Privacy and security concerns in today's remote world

Johannesburg, 05 Nov 2020
Read time 4min 20sec
Garsen Naidu, general manager, Cisco, Sub Saharan Africa.
Garsen Naidu, general manager, Cisco, Sub Saharan Africa.

With the COVID-19 pandemic having brought about significant changes in how we work, play, live and learn, issues around data protection and privacy have become exceptionally complex – and consumers are concerned.

This is one of the key findings of the recently published Cisco 2020 Consumer Privacy Survey, undertaken by 2 600 participants from 12 countries across Europe, Asia Pacific and the Americas in June 2020.

“The importance of protecting individuals’ personal information in today’s highly connected world has long been recognised,” says Garsen Naidu, general manager for sub Saharan Africa at Cisco.

“However, the research suggests that privacy is not only a regulatory issue – although most consumers expect their governments to take the lead in protecting their data – but also a consumer priority. This has serious implications for the businesses that serve them.”

The survey found that there is a distinct cadre of consumers – around 30% of the participants – who take action against companies that they believe are not protecting their data and privacy. Such consumers have ended their relationships with these companies, even those they regard as long-standing and important. Affected organisations range from social media companies (32%) and Internet service providers (ISPs) to retail companies (26%), banks and other financial institutions (22%), phone providers (21%) and a credit card company (21%).

“The pandemic, however, has brought an interesting new dynamic to the privacy and security of personal information debate. Key among these is that individual privacy rights are increasingly having to be weighed against the public good,” Garsen says.

For example, governments require personal health information as well as people’s movement and contact data to control the spread of the virus. At the same time, employers need personal health information to create a safe workplace for those employees who are unable to work remotely.

In addition, organisations are having to find ways to enable their employees to be secure, connected and productive from anywhere while simultaneously having to interact remotely with far larger numbers of customers, suppliers and partners than ever before.

“However, while recognising that COVID-19 and remote working have created a set of new privacy challenges, consumers largely continue to want their information to be protected,” Garsen says.

Most of the survey participants viewed their country’s current privacy laws favourably or impartially. Only 38% of the German participants were happy with their country’s privacy laws while those in China (80%) and India (79%) were most supportive of their country’s laws. In fact, only 2% of the participants in China were negative about their country’s privacy laws, as were 1% in both France and Italy and 3% in the UK.

Just 10% of the participants believed that privacy laws should take a back seat to the pandemic. On the other hand, more than a third said they did not support a relaxation of privacy laws owing to the pandemic and another 26% supported only limited exceptions to privacy laws.

It was interesting to note that almost half of the participants supported location tracking, and 37% were in favour of disclosing information about infected individuals.

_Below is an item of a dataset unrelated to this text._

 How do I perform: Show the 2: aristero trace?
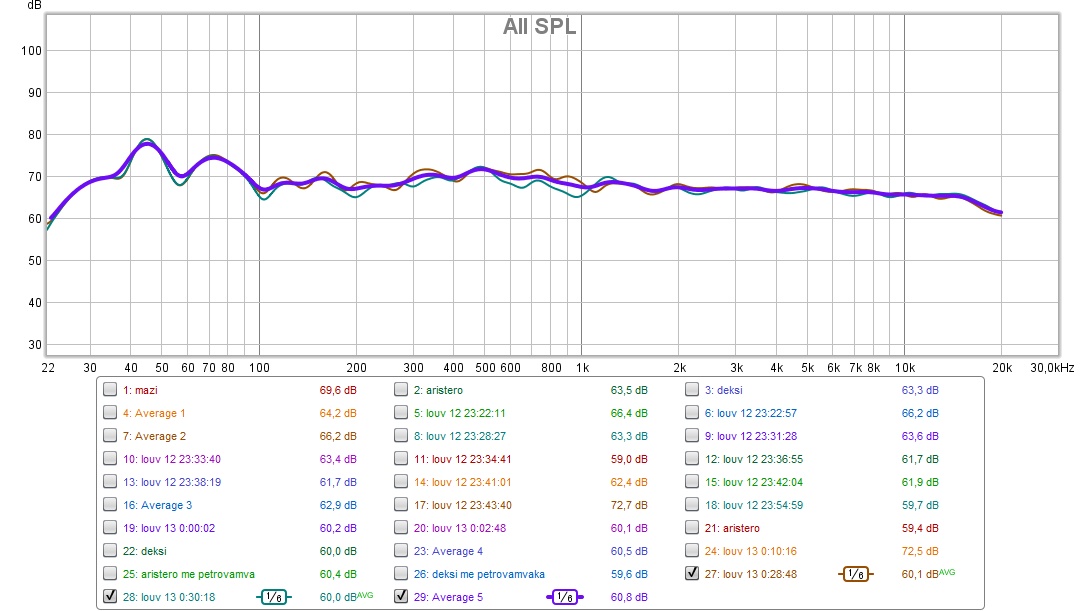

Nevertheless, 31% of the participants expressed concern that data shared during the pandemic would be used for unrelated purposes; 25% were worried that it would be shared too broadly with third parties; and 24% were concerned that the data would not be deleted or anonymised when no longer needed to combat the pandemic.

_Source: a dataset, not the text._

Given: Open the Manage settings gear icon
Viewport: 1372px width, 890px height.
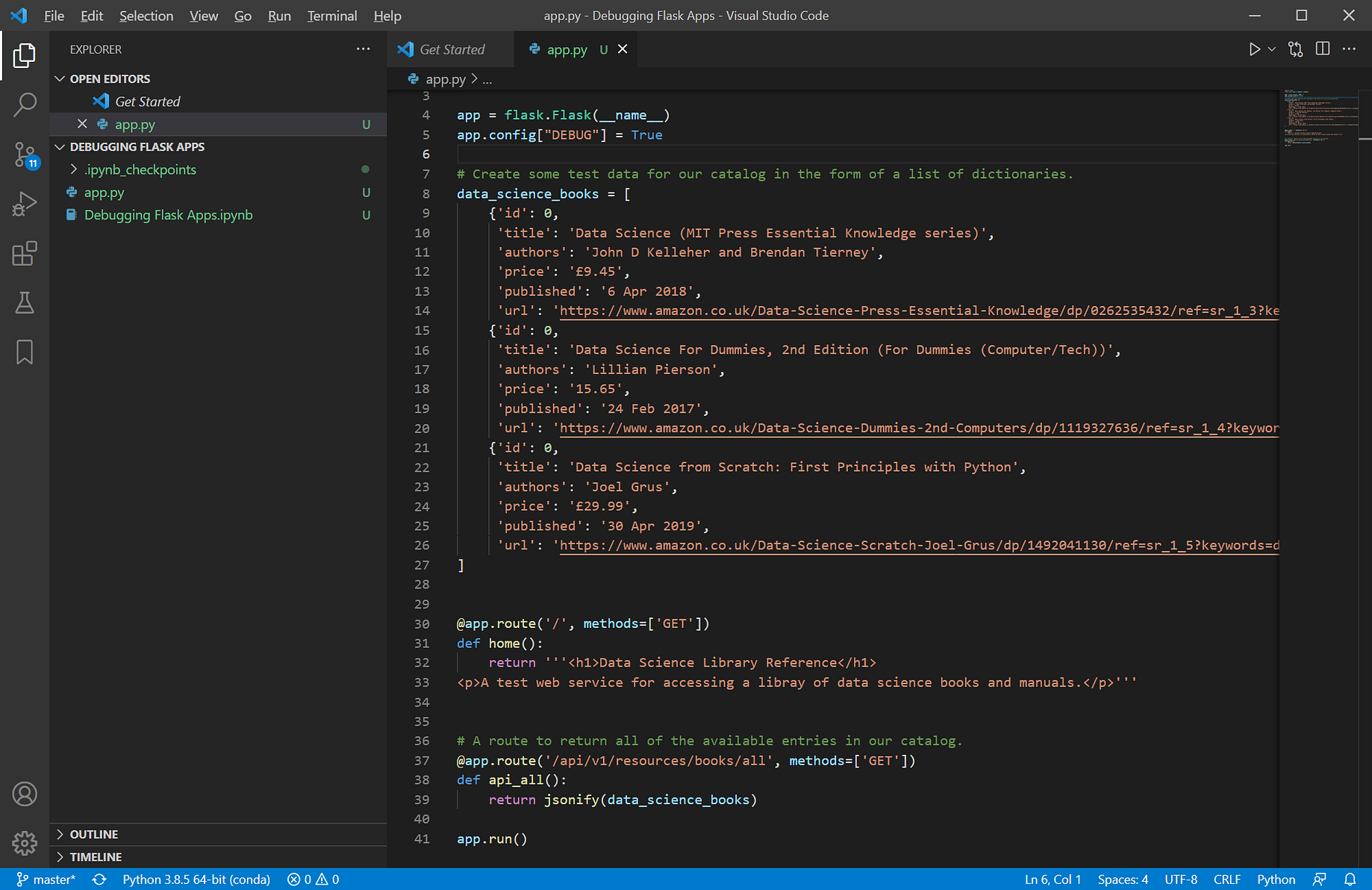Looking at the screenshot, I should pyautogui.click(x=25, y=843).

Within the workplace, over half (57%) of the participants believe employers should be able to request employee health information to ensure a safe workforce, despite the fact that at the time the survey was undertaken, a very high percentage (81%) indicated that they were currently working or studying remotely.

Unsurprisingly, those who were working or studying remotely were more concerned about the privacy protections associated with the tools they were using to support these remote interactions: only 13% said they were not concerned at all while 60% were moderately or very concerned.

Despite the participants’ generally positive feelings about their country’s privacy laws, consumers seem to feel somewhat helpless when it comes to protecting their data, with almost half of the participants (47%) believing they are unable to adequately protect their data. Of these, the vast majority (79%) said it’s because they don’t understand what companies are doing with their data; 51% believed they just have to accept how their data is used if they want the service; and 45% believed personal data was already available.

“The survey shows the challenge for businesses is to provide as much transparency as possible to customers on what data they collect, how they use it, and how they protect it. Businesses should also do whatever they can to promote understanding of privacy regulations because, when consumers understand what protections they have, they are more comfortable with sharing their data when requested,” Garsen concludes.